Per questo la successiva “Shut Me Down” fa venire i brividi per il suo passo desolante, mentre “Life's What You Make It” è una sublime rivisitazione fiume dell'omonimo brano dei Talk Talk, percorsa da un singhiozzante e paranoico incedere di percussioni e scossa da un'irrequieta elettricità blues-psichedelica.
Palma d'oro alla title-track, altri sette minuti di fottuto rock fumoso e notturno più nero e fumoso della notte stessa: un cazzuto giro di basso, sferzate di chitarra al cianuro e l'immancabile voce derelitta di Howard. Uno di quei pezzi che vorresti non finissero mai.

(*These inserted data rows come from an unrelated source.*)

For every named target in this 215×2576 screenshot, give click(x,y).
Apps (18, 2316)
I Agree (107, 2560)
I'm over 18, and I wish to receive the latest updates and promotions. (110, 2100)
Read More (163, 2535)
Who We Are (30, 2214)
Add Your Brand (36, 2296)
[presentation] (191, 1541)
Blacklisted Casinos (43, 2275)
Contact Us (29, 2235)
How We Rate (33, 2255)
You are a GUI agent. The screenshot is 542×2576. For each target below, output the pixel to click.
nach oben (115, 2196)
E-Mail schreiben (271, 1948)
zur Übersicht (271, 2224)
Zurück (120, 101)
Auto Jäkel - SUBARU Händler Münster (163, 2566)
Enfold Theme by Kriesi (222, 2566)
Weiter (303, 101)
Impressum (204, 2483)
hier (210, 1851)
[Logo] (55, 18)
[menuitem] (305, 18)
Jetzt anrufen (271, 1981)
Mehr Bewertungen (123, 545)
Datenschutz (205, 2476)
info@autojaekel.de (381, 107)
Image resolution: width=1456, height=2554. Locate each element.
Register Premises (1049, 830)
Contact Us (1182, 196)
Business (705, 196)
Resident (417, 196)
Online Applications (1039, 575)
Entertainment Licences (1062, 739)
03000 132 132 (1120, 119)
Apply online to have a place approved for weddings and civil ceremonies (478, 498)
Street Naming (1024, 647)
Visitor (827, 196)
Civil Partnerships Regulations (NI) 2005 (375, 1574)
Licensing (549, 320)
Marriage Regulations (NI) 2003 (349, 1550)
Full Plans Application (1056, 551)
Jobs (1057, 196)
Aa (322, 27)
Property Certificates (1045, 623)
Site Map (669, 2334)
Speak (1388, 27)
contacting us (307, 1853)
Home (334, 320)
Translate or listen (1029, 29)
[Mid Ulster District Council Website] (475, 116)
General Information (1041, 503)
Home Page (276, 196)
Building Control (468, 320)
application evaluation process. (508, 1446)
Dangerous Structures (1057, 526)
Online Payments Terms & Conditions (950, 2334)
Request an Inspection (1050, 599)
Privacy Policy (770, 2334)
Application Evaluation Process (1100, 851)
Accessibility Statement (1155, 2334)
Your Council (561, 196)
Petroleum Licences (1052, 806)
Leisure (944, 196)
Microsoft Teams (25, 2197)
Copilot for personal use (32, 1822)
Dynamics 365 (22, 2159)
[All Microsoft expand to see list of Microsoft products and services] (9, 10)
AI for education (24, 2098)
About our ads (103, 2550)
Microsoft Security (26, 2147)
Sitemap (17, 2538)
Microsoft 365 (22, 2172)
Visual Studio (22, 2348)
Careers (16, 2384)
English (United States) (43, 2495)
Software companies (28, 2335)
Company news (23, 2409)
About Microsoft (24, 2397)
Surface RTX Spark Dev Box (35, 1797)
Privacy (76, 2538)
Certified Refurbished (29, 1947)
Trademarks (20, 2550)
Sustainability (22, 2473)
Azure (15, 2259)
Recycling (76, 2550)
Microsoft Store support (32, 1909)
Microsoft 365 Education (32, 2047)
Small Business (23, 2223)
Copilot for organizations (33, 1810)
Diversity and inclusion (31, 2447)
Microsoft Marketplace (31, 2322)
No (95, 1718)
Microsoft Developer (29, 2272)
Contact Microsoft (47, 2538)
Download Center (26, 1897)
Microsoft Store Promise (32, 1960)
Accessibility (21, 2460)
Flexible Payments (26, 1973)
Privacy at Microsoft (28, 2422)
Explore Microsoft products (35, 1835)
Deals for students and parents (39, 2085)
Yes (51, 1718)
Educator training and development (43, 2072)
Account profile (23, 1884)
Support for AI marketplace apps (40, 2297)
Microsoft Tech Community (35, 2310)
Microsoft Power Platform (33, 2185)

Siamo al giro di boa: “Nothin” è un country traballante (come al solito illuminato dalla voce magnetica del singer), ma non “il-tipico-country”, poiché il retroterra cultural-tradizionalista del Nostro è continuamente irrigato dalle ossessioni di una musica che dal '77 in poi non è stata più la stessa (tanto per intenderci: in questo album non compaiono chitarre acustiche). E guarda caso, nella successiva “Wayward Man” tornano i nervosismi dei Birthday Party, per un momento abbandonati in “Avè Maria”, l'immancabile parentesi mistica: uno struggente ballatone in cui si fa concessioni ad un rock più sentimentale (sentite come monta la chitarra nel finale), a testimoniare il momento di fragilità attraversato dall'autore, che a tratti poteva sperare in una progressiva guarigione (arrestata poi da una fatale ricaduta). L'opera si conclude con “The Golden Age of Bloodshed”, altra calata negli inferi di un malato terminale che non cede alle lusinghe della morte, ma continua la sua crociata maledetta contro il mondo e per la vita.
Per me un gran bel disco, per tutti (ma proprio tutti) un piacevole regalo da scartare sotto l'albero di Natale.